Scar Island
Page 12
Jonathan didn’t have an answer. “I don’t know. But I don’t want to be in charge. I just want … I just want …”
“What, Johnny? What do you want?”
Jonathan blinked hard and looked at the floor.
“I don’t know. I don’t know what I want. I don’t want anything, I think. And that’s the problem.”
He could feel Sebastian still glaring at him, could hear his angry breathing.
“Why did you even suggest all this? Do you like it here?”
Jonathan shrugged and looked up into Sebastian’s face.
“I don’t like it out there,” he replied. “I just didn’t want to go back to—all that. Here I can just be … nothing.”
Sebastian regarded him for a moment. Then he nodded one small nod.
“Yeah. I don’t like it out there either.”
They stood looking at each other for a second. Then Jonathan’s eyes dropped away and Sebastian walked over to a low dresser. A basket full of the Admiral’s chocolates was on top. All around it, and spilling onto the floor, were wadded-up empty gold wrappers.
Sebastian unwrapped a chocolate and popped it into his mouth.
“You want one?”
“No, thanks.”
“They’re almost gone, you know. The chocolates, I mean. And without the damned key, I can’t get into the Admiral’s office to get any more.”
Jonathan looked up at him. “I’m glad we can’t get in there,” he said quietly.
Sebastian’s brow furrowed. “Why?”
Jonathan didn’t blink or hesitate. “Because our files are in there. All the lists of the bad things we’ve done. The bad things we are.” His eyes dropped to the floor. “I like it better like this. We’re just the Scars, together. Whatever we did out there doesn’t matter.” He looked at Sebastian. “If that door opens, we just become our crimes again.”

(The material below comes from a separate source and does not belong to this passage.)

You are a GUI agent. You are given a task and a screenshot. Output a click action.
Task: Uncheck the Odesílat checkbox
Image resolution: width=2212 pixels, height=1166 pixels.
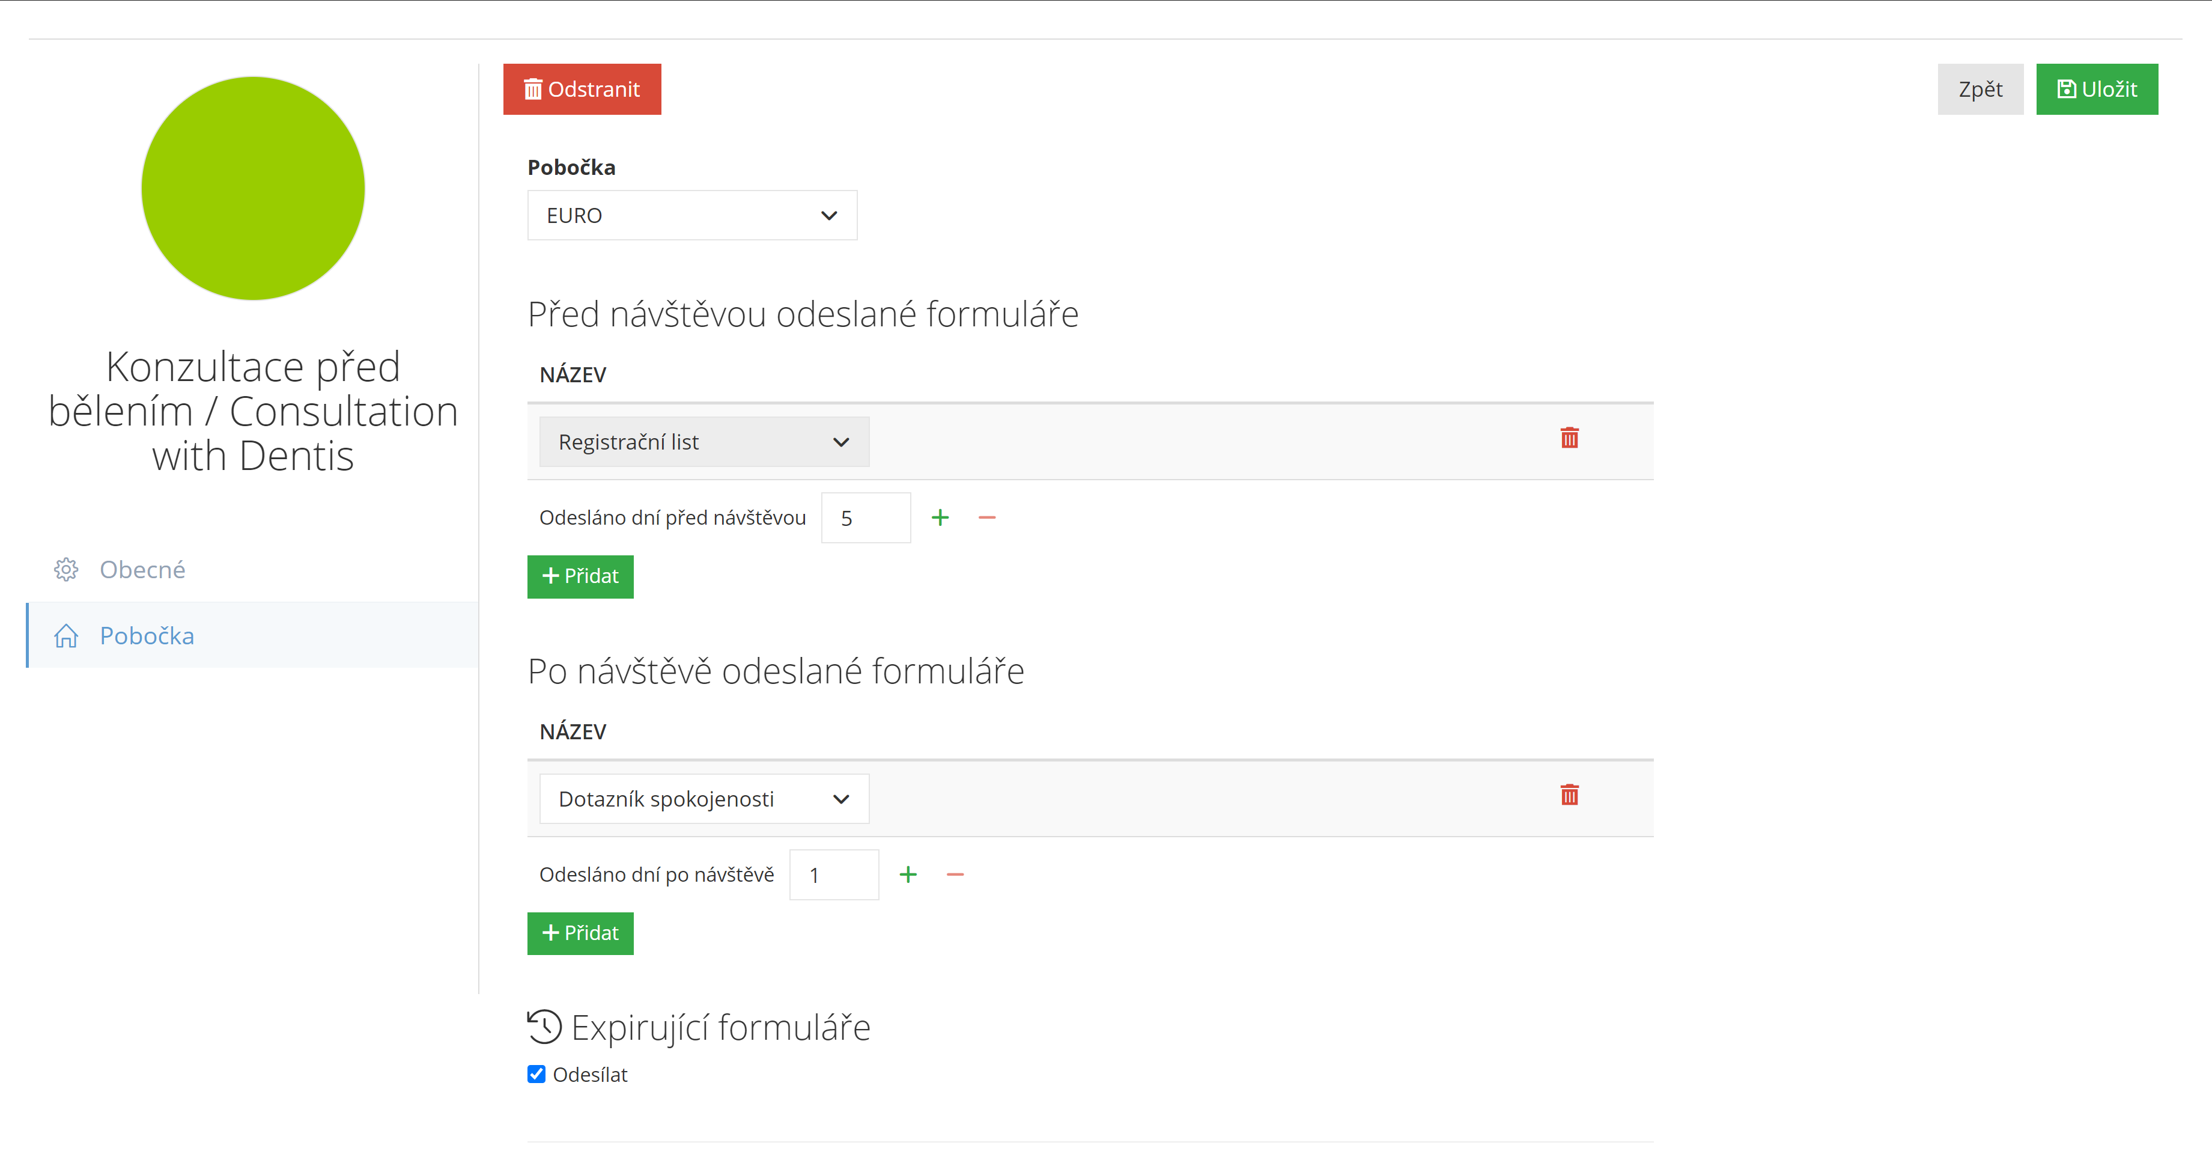pos(537,1074)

For a moment, there was only the sound of Sebastian’s noisy chewing. Then he asked a question, but his mouth was so full and sticky that Jonathan didn’t understand it at first.
“What?”
Sebastian swallowed.
“I said, why are you so damned sad? I never seen a kid as sad-looking as you all the time.”

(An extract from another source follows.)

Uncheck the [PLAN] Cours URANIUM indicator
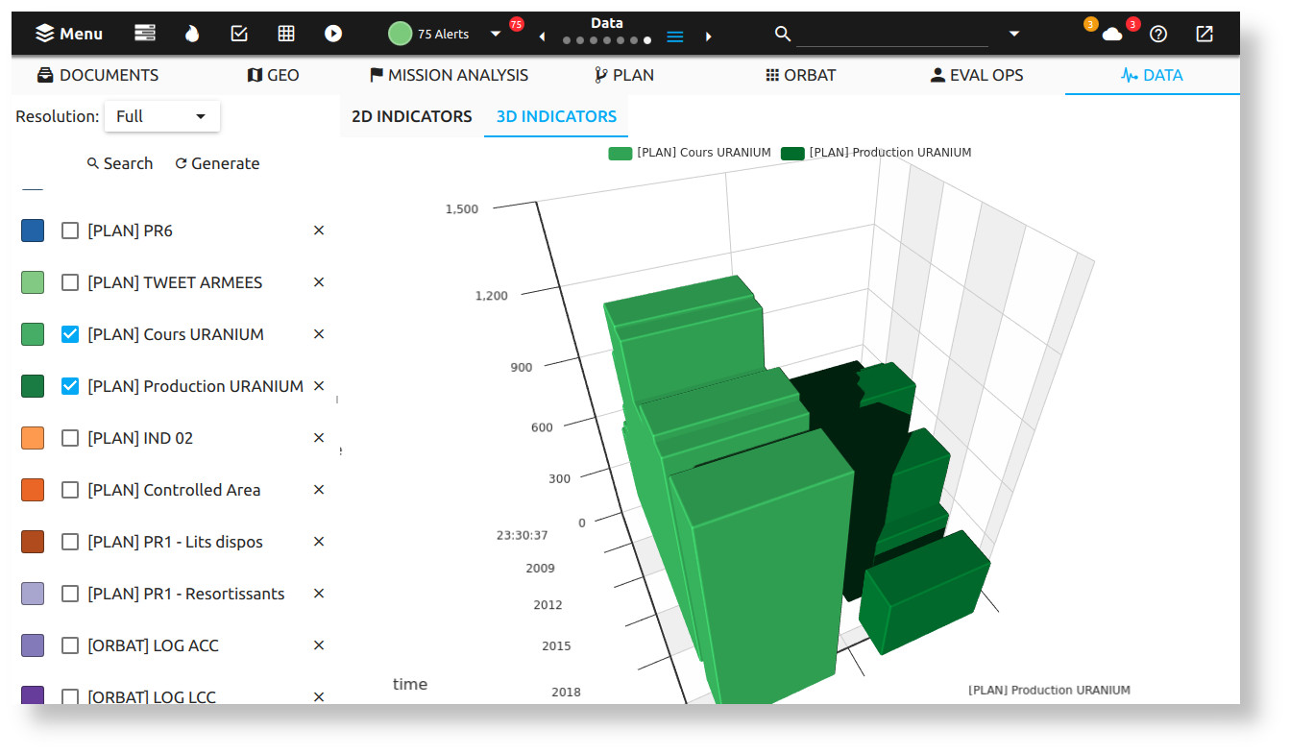This screenshot has height=754, width=1290. click(69, 333)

Jonathan looked away, around the room, then over at the window. Through the thick glass, he could see gathering black storm clouds.
Instead of answering, he asked a question of his own.

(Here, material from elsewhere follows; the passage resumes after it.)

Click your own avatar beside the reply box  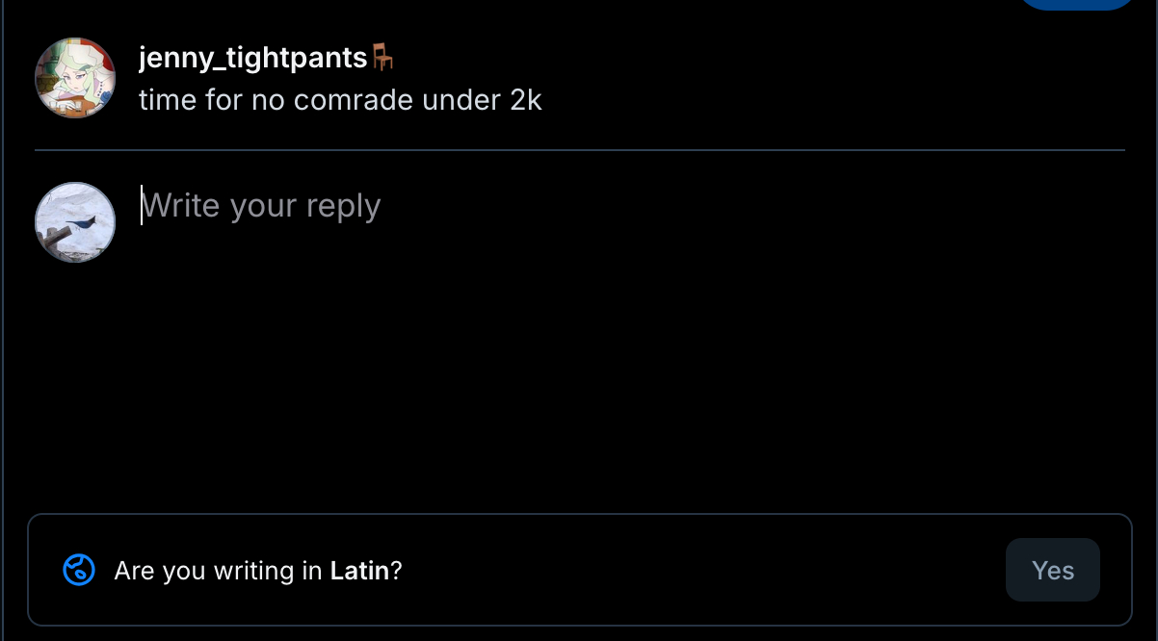(x=75, y=222)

“How come you never write a letter, Sebastian?”
There was no answer for a long time. The gold wrapper fell from Sebastian’s hand and fluttered to the thick rug on the floor.
“Shut up, Johnny,” he finally said. “Go on, get out of here.”
Jonathan nodded and walked to the door. Sebastian followed him and stood in the doorway.
“It’s funny,” he said, just before he closed the door in Jonathan’s face. “You wanna stay because here you get to be nothing. And I wanna stay because here I get to be something.”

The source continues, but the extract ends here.